Anyway, I want to talk about something else: The Sonic Arts Union. This was a group of musicians who "banded" together in the 1960's to do, among others, electronic music. Each of the four main members made pieces based on audio feedback. Now, audio feedback is not cybernetic feedback, but all of these compositions were open-ended and interactive and interaction is a feedback of the cybernetic kind. Here's a brief compendium:

  • David Behrman -- Wavetrain (1966)
    See also: http://www.lovely.com/bios/behrman.html
    Pretty much straight audio feedback via piano strings. Behrman made one of the first interactive electronic environments: Runthrough which used dancers passing between arrays of photocells to mix the music. Plus he composed the music for the Cuningham dance Walkaround which featured a Duchampian set designed by Jasper Johns.
  •  Gordon Mumma -- Hornpipe (1967)
    See also: http://www.lovely.com/bios/mumma.html
    A "CyberSonic" instrument driven by a modified french horn which excited the acoustics of the room. This was perhaps the first example of man-machine-environment interaction.I studied and worked with Mumma at UCSC in the '70's, so I'm a fanboy.
Thus there is more to feedback from the 60's than one might think.

Sunday, June 12, 2011

Media Art was the Booby Prize

For me, most techno-art devolves into a catalog of effects that someone found they could generate with their synthesizer, video camera, or software package. It's a lack of constraint, in any number of senses. I think this is the result of the1970's commercialization of the efforts of earlier electronic art hackers. What could have been a new aesthetic sensibility became Digital Media Arts. More. Faster. Easier. But not necessarily: Better.

Two years ago I discovered, mostly by accident, that there was an alternative. There were a number of efforts to integrate Cybernetics and the nascent field of Artificial Intelligence into the Arts. Jack Burnham's Systems Art was the most formalized of these. It all happened just before I started studying this stuff in college and, by virtue of being in the California Livin' backwater of Santa Cruz, I was never notified of it's death. I dug in a bit and found a plethora of material: Schip's Systems Art Area

In a strange coincidence, the Systems approach to art faltered at almost the same time that AI took a turn to the symbolic top-down approach which gave us Expert Systems but nothing like a Human Intelligence. It was  another 15 years before AI restarted from the behavior based bottom-up, and -- coincidence again? -- Artificial Life research took off on its short flight of fancy. A-Life also faltered due to, among others, making too many un-supportable claims, which is really  -- in another strange coincidence --  the job of Art not Science.
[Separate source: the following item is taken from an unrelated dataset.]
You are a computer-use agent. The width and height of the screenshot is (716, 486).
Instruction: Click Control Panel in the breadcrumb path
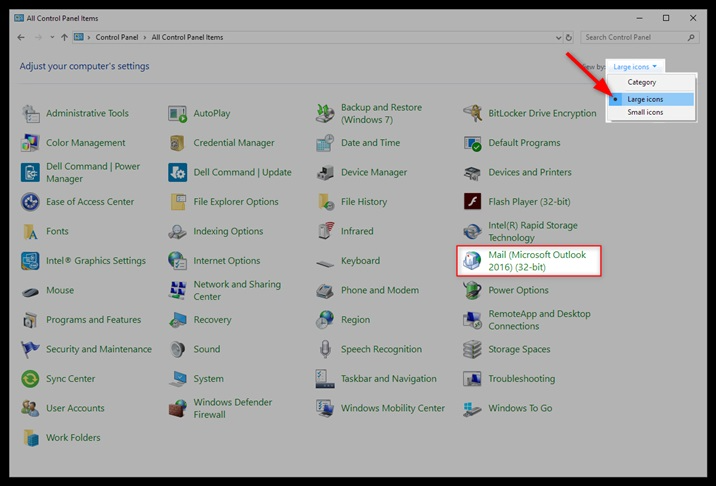pyautogui.click(x=119, y=38)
For a somewhat different take of where we are and what we need to do I've written YAM (Yet Another Manifesto)...I just can't figure out how to implement any of it. Yet.

Saturday, June 11, 2011

Career Ending Moves

Wednesday night -- after spending 4 hours driving a tanker around a burned field east of Stanley in the dark -- I realized that by moving to S.Fe I initiated a career ending trifecta:
  1. No more software engineering (took one year and good riddance)
  2. Failed at robot research (took five years and too bad)
  3. Complete disconnect from the art/sci/tech world (took ten years and who cares) 

In order to cement #3 above I have written a second-opinion review of  The Due Return, S.Fe's Summer Rave Installation: Lost in Space-Time -- A D-Ticket Ride. I'll never work in this town again.

In trade I have met a few [emphasis added] new and lovely friends, gained a food-snob rabbit companion, and become a volunteer fire-fighter. In the summer when the wind is not howling it sometimes seems worth it.